Incoming Treasury Secretary Timothy Geithner stated strongly that he believes a strong dollar is in the U.S.’s best interest — the mantra of former Treasury Secretary Robert Rubin from the Clinton Administration. During the first 100 days of the Obama Administration, we have no reason to believe the U.S. will abandon the strong dollar “policy.” But later it may have no choice. And how far away is “later”? It’s probably not beyond the current calendar year.

Competitive devaluation is an economic strategy that has been around for centuries. If your trade deficit is getting so big that foreign banks will no longer issue letters of credit to your importers, devalue. A cheaper currency immediately reduces imports and promotes exports. Inflation too high? Devalue. Foreign buyers of your debt immediately get a better real (after-inflation) rate of return. Competitive devaluations are also called “beggar-thy-neighbor” policies because they give an instant lift to an economy and suction capital and trade out of other countries.

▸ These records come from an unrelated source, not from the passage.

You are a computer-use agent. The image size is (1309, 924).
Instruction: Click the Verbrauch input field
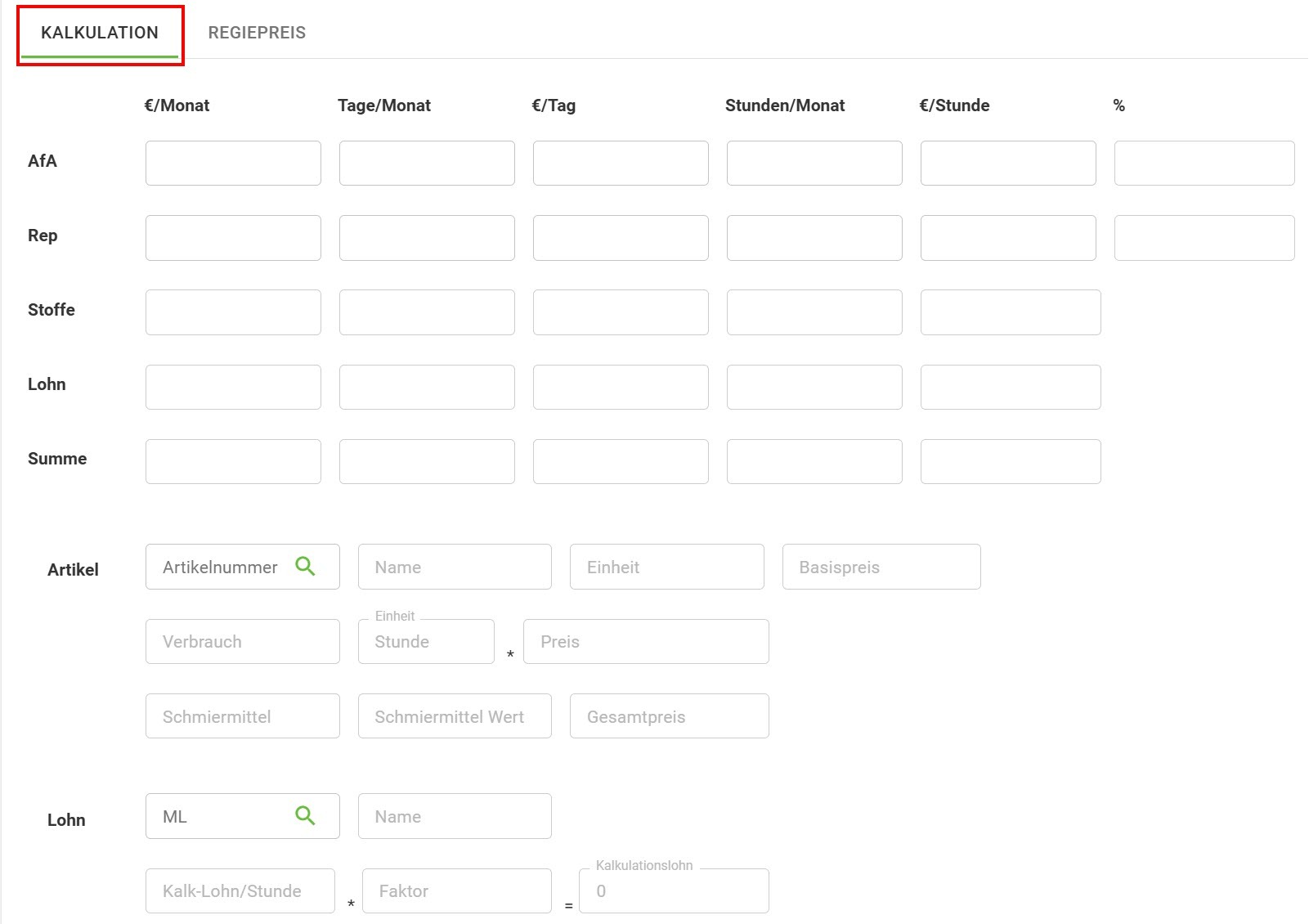[242, 642]
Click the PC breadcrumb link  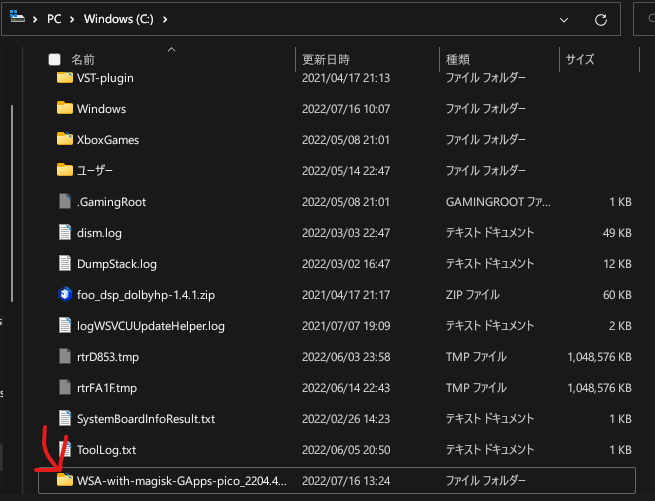54,19
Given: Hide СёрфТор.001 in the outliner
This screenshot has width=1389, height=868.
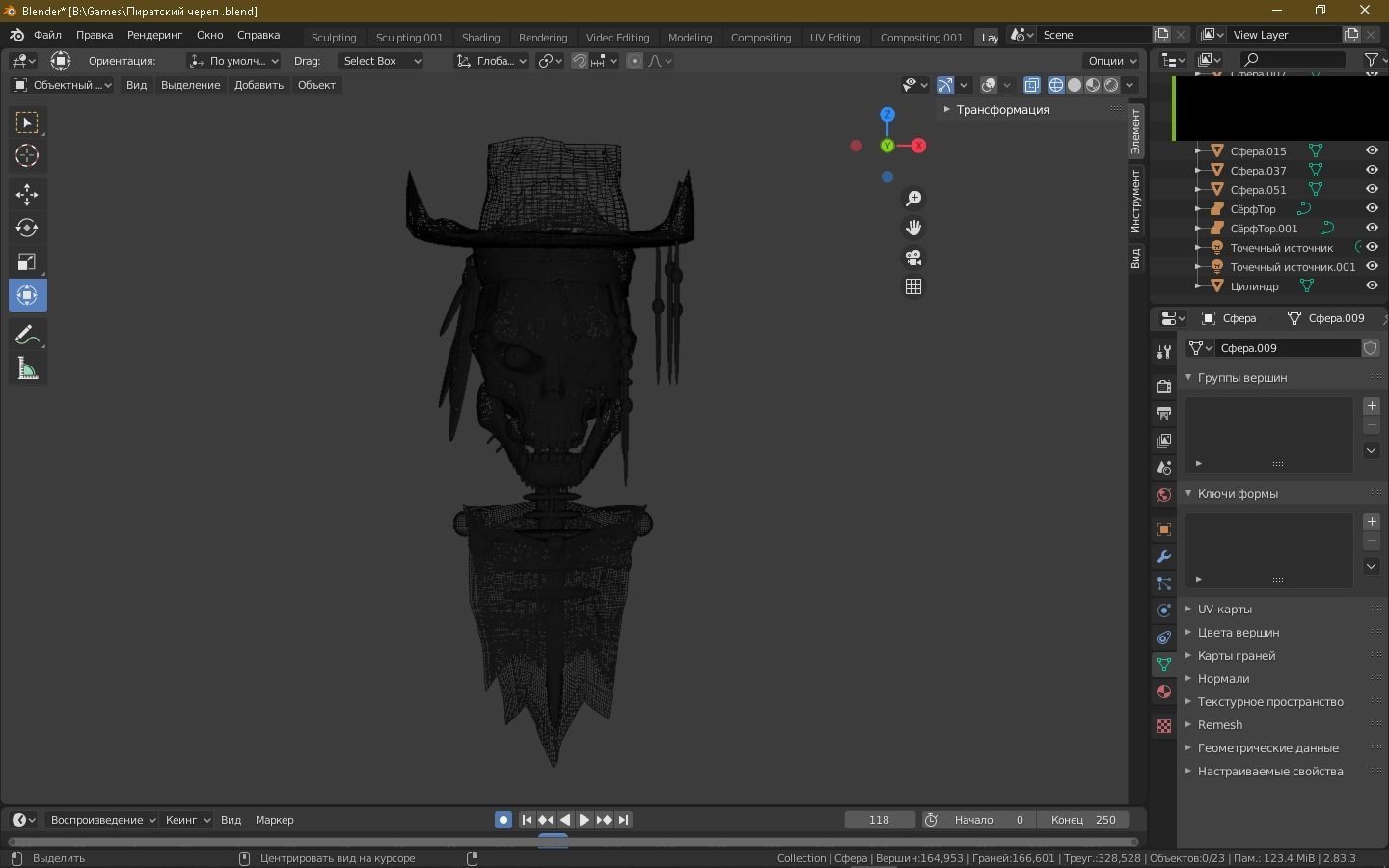Looking at the screenshot, I should coord(1372,229).
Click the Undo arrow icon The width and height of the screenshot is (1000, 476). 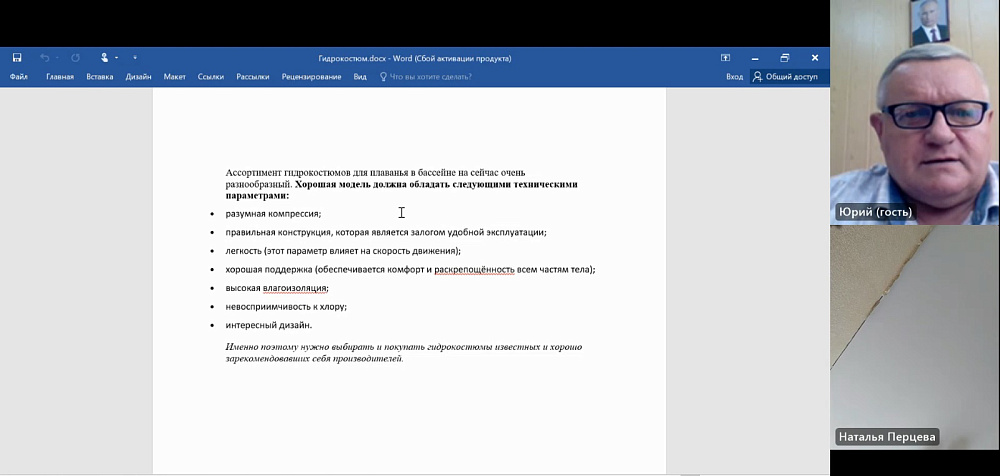44,58
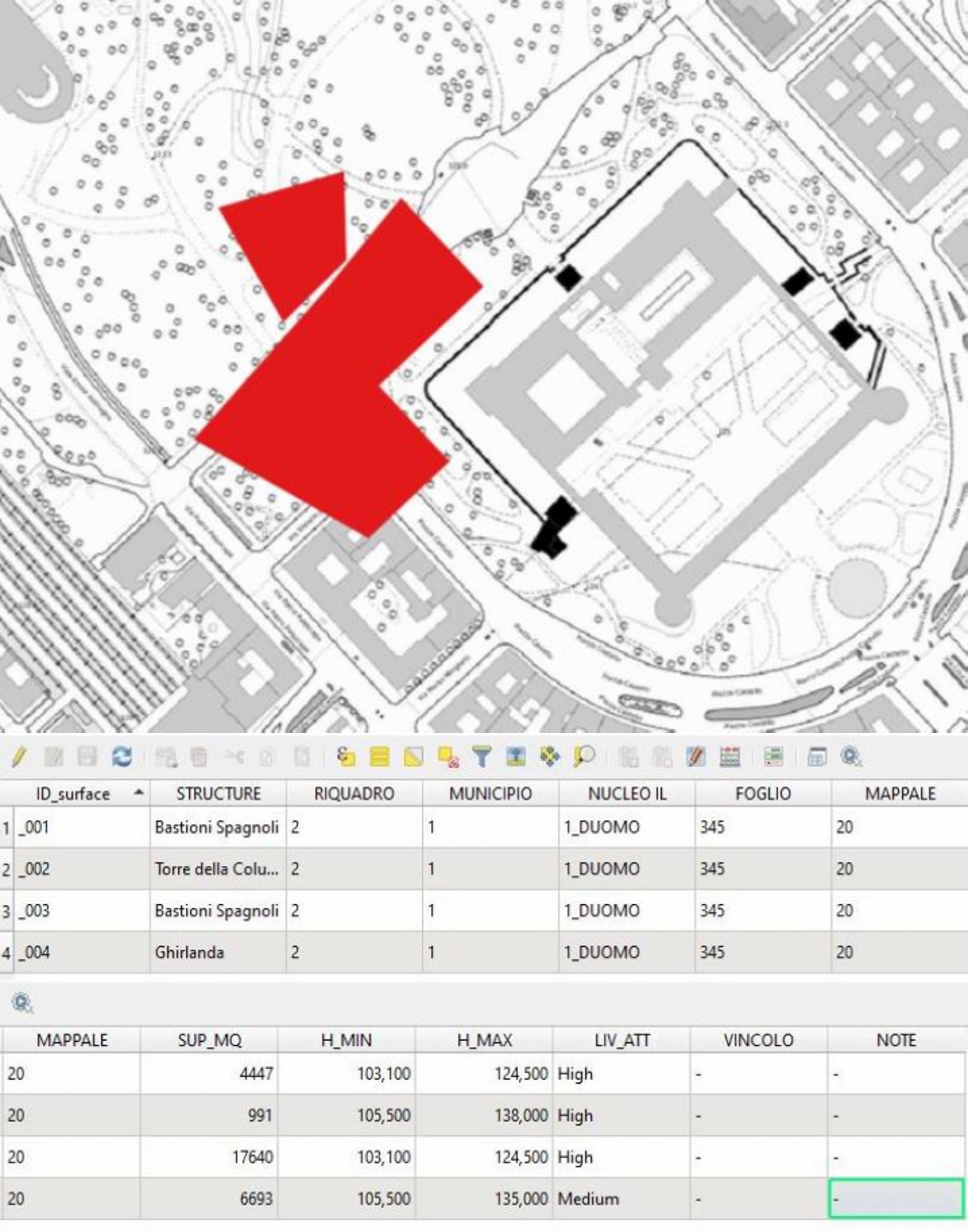The width and height of the screenshot is (968, 1232).
Task: Sort by the STRUCTURE column header
Action: [218, 794]
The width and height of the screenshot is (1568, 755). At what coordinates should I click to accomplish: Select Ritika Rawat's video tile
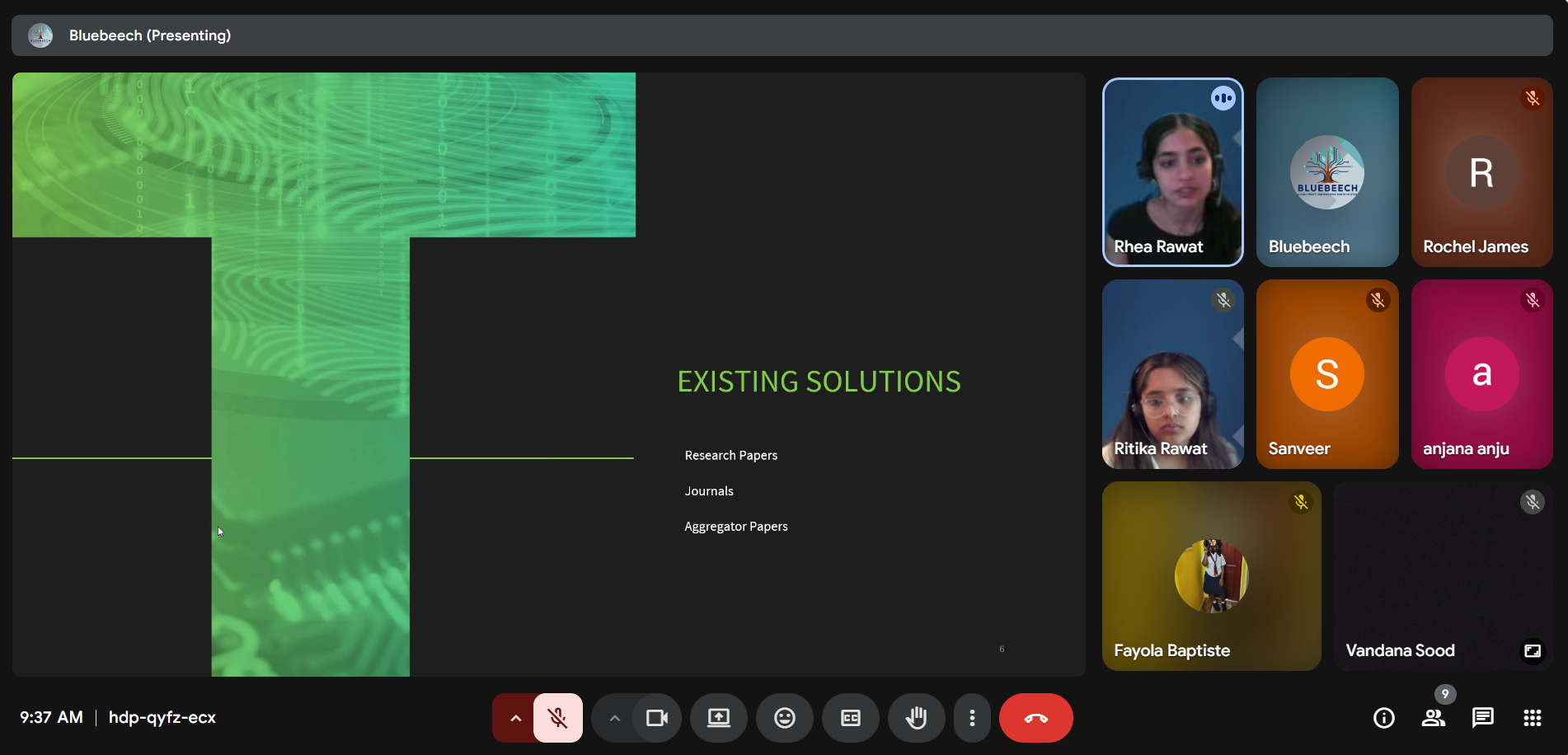(1172, 374)
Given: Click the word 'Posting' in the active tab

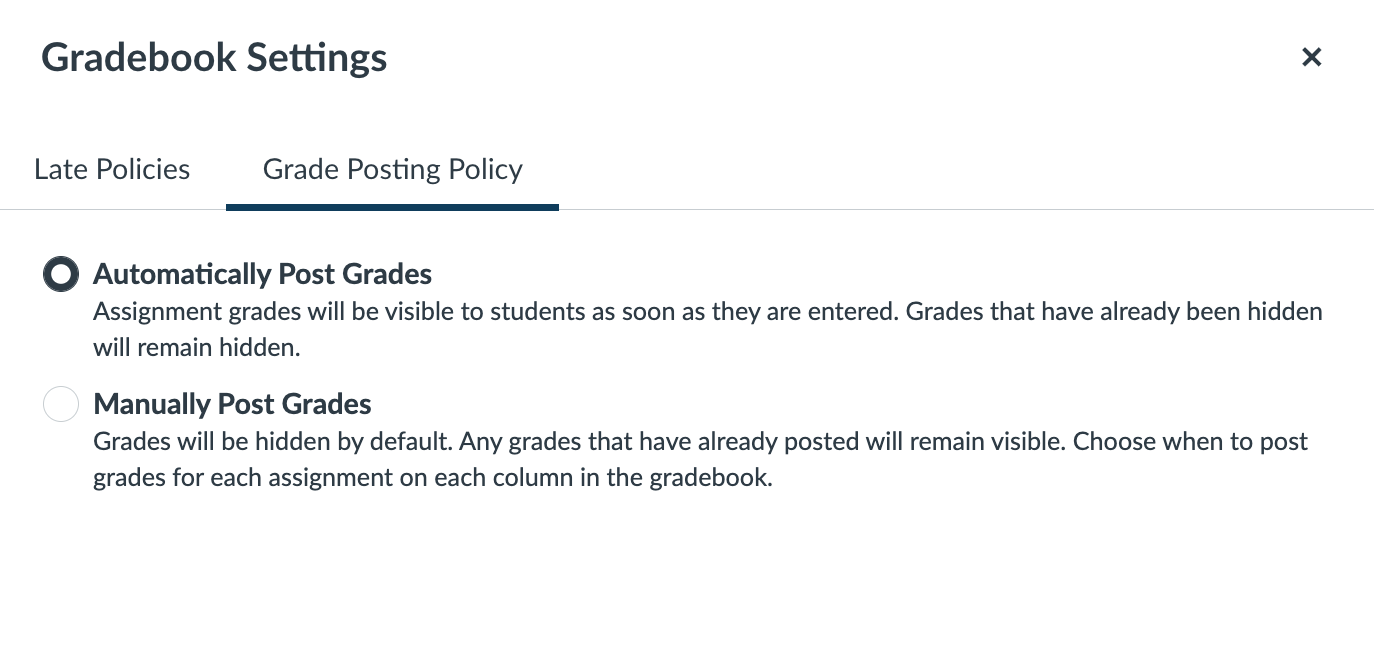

A series of competitive devaluations slashes trust in governments. The “need” for devaluation is almost always a rise in domestic inflation, for which the correct remedy is tighter money. Devaluations are inflationary because the price of imported goods, including intermediate goods used in domestic production, are now higher. Governments know both of these things; if they deliberately engage in competitive devaluation anyway, market players see governments as not acting in the best interests of the public and the economy.

The beneficiary is always gold. As Hoover told Roosevelt, “We have gold because we cannot trust governments.” We can link the recent large leap in gold from $681 in October to nearly $1,000 in late January directly to a statement from a Swiss National Bank official who said (in late January) the bank was considering an intervention in the Swiss franc/Euro exchange rate to drive the Swiss franc down.

Former U.S. Federal Reserve chairman Paul Volcker, now an economic advisor to President Obama, says no country ever devalued its way to prosperity. Devaluation is a finger in the dike. It may temporarily halt import money outflow and the outflow of capital seeking a better real return, but it worsens already-high inflation with additional inflation in a vicious cycle.